- **作業内容**
最初の行から「Looking at the screenshot, I should 11,7.」を含む行までを、両端の行も含めてそのまま繰り返してください。画像は答えに入れないでください。

(スクリーンショットのポインティングデータ)
============

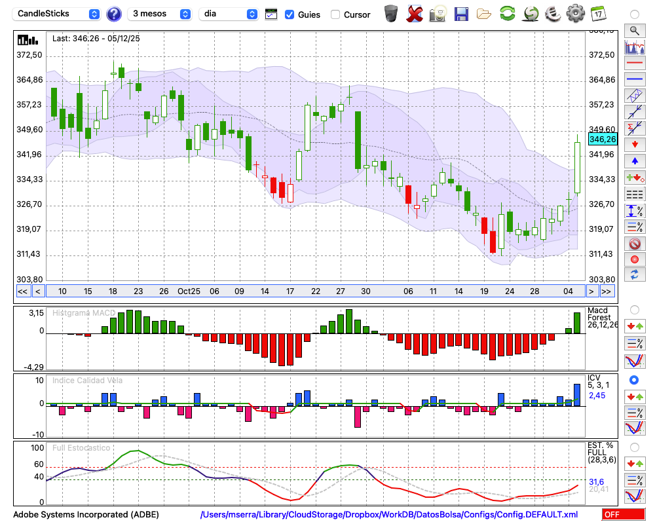Image resolution: width=655 pixels, height=524 pixels.
Task: Click the trash can icon in toolbar
Action: pos(391,14)
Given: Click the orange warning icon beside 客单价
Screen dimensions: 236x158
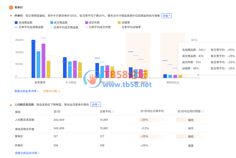Looking at the screenshot, I should 11,7.
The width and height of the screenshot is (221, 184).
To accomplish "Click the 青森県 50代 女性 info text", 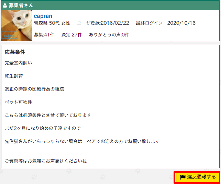I will click(x=52, y=23).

============

- **結果**
Image resolution: width=655 pixels, height=524 pixels.
Task: Click the trash can icon in toolbar
Action: pos(391,14)
Given: Click the orange warning icon beside 客单价
Screen dimensions: 236x158
Looking at the screenshot, I should 11,7.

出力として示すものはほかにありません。